DATA IN THIS EXERCISE:

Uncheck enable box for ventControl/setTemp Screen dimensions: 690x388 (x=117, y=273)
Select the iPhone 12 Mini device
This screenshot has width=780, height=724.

...

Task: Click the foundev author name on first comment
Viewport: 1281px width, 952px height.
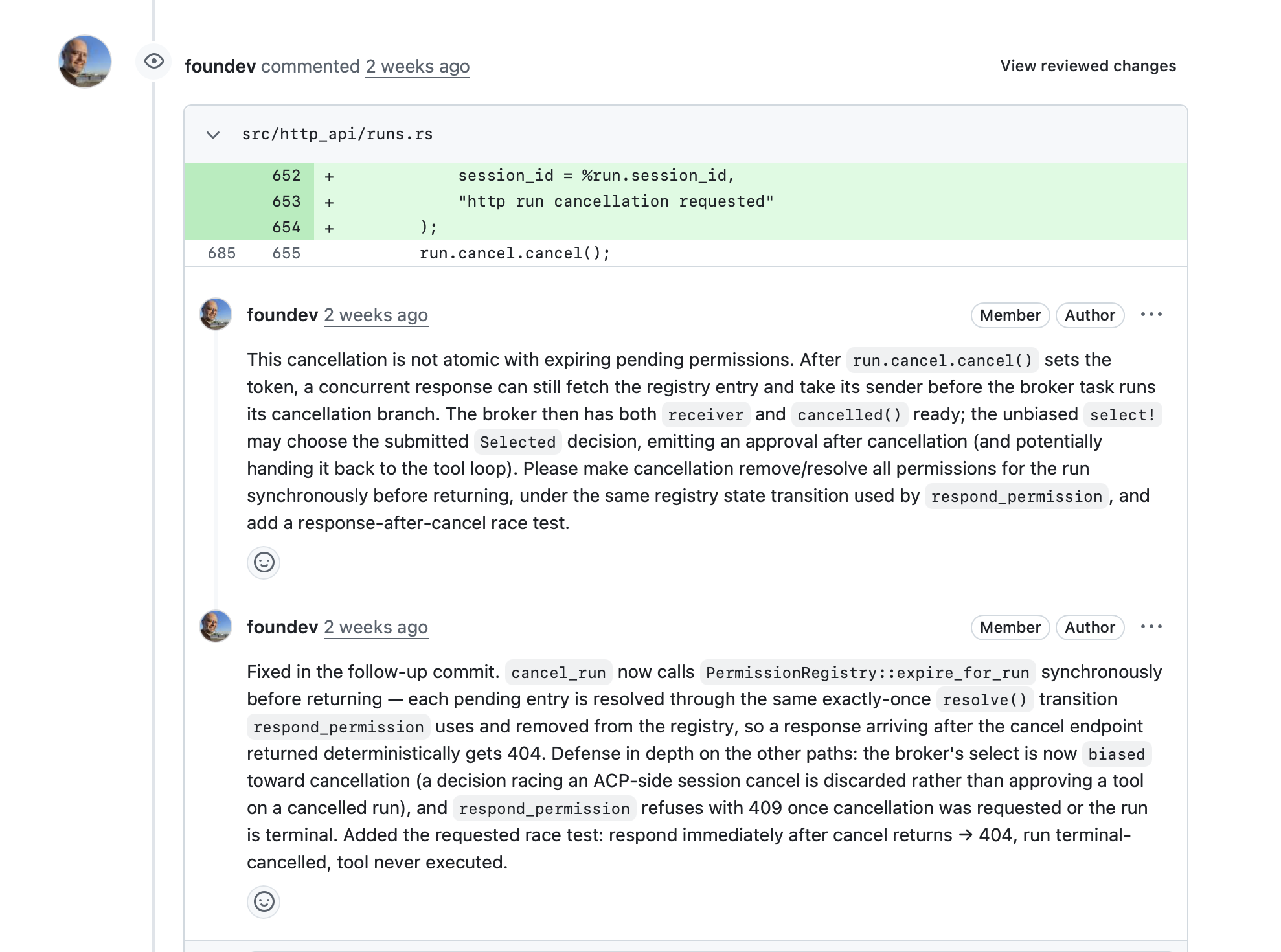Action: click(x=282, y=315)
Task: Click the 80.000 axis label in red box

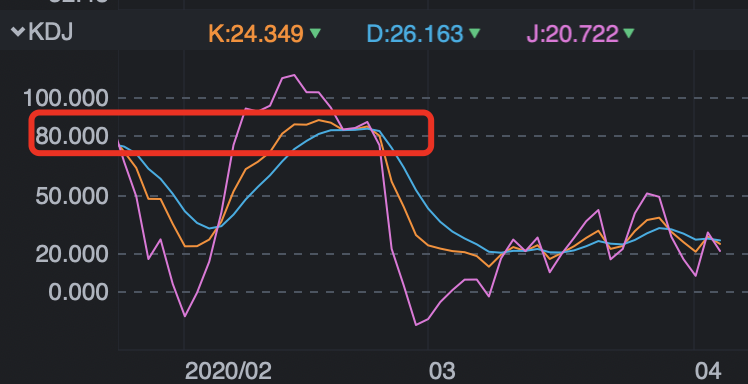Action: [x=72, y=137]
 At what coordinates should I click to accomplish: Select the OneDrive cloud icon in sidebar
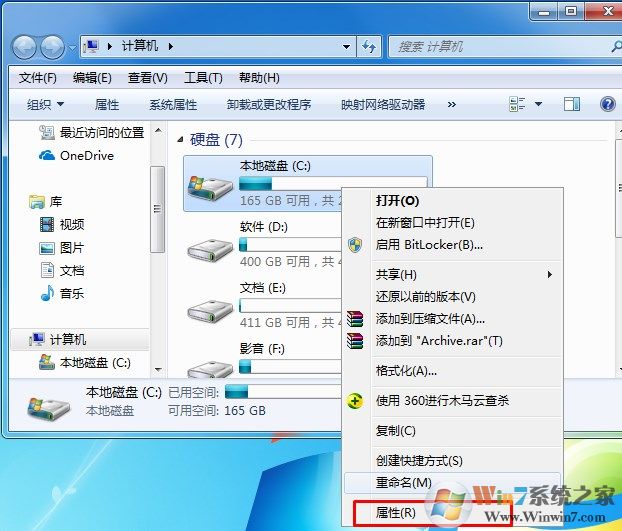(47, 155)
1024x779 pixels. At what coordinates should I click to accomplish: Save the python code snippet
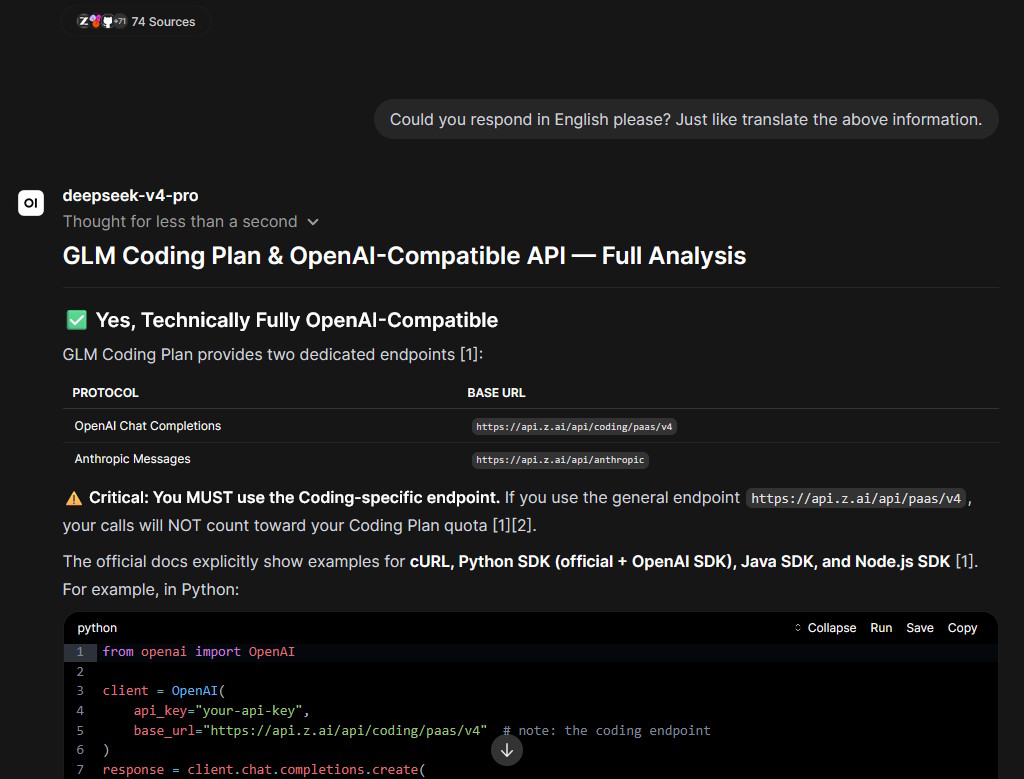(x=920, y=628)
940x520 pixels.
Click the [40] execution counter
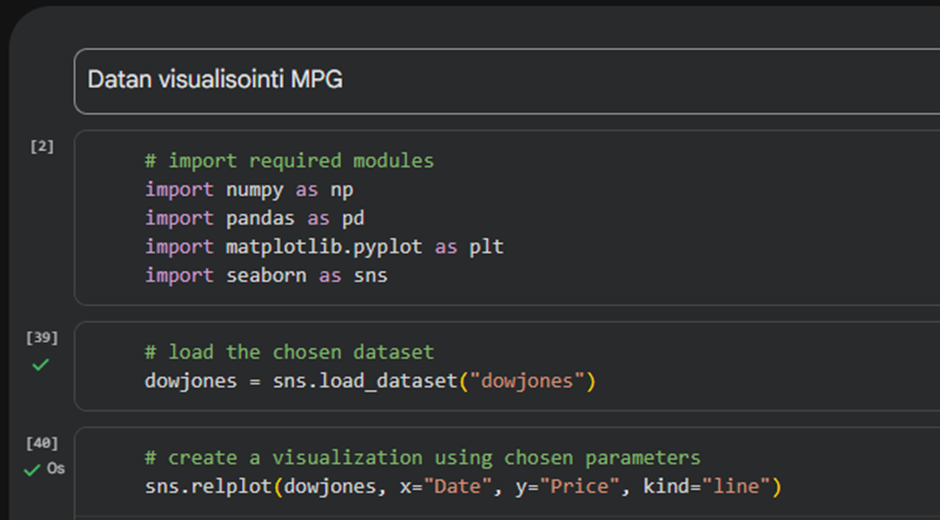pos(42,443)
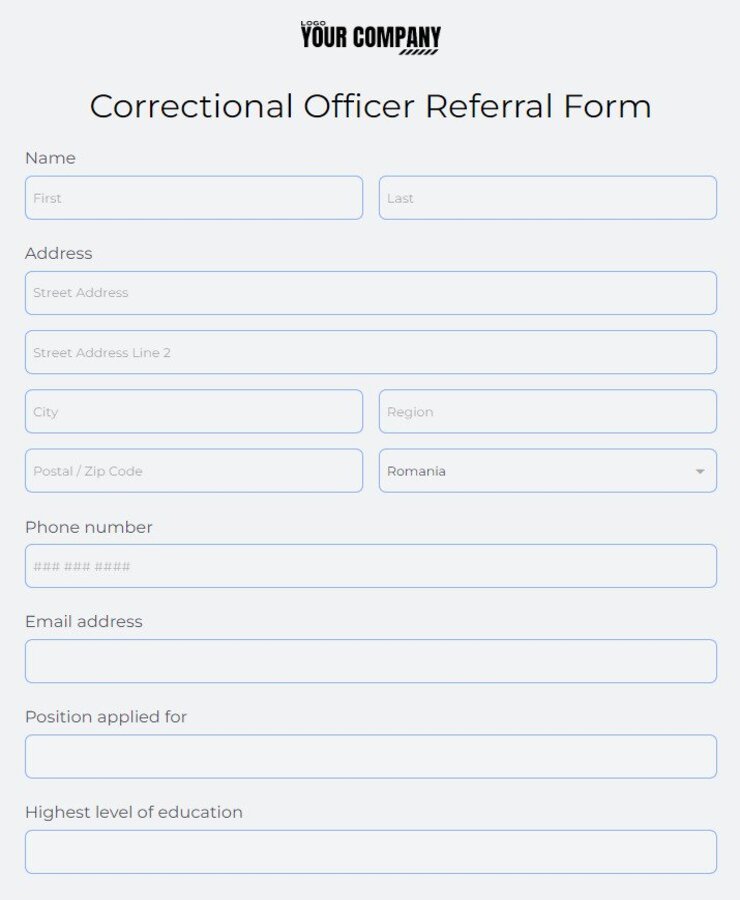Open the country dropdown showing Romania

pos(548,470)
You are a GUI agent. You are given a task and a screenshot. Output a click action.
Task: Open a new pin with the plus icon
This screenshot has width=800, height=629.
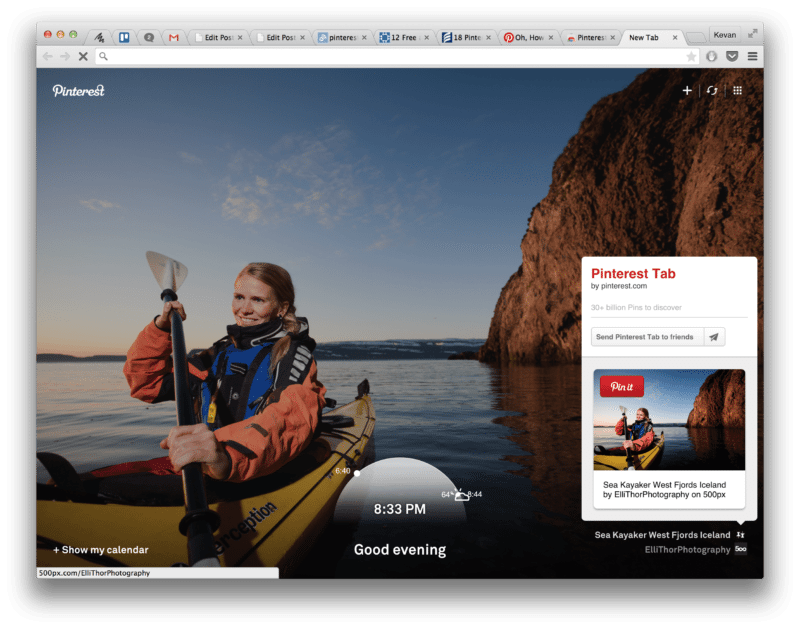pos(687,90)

YOUR OBJECTIVE: In the listing above, locate the line containing "Select the iPhone 12 Mini device" and the line containing "This screenshot has width=780, height=724.". Transcribe those two lines and everything between them, exactly as written.

RESULT FOR THIS EXERCISE:
Select the iPhone 12 Mini device
This screenshot has width=780, height=724.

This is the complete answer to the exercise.